What this task involves –
From the first line to the last, retype the data below exactly.
BEGIN Data shown
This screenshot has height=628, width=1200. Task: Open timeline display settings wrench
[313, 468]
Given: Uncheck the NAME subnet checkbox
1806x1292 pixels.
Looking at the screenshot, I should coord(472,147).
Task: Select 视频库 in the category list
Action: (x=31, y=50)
END Data shown
Answer for the task –
This screenshot has height=628, width=1200. Task: Open timeline display settings wrench
[313, 468]
Given: Uncheck the NAME subnet checkbox
1806x1292 pixels.
Looking at the screenshot, I should coord(472,147).
Task: Select 视频库 in the category list
Action: (x=31, y=50)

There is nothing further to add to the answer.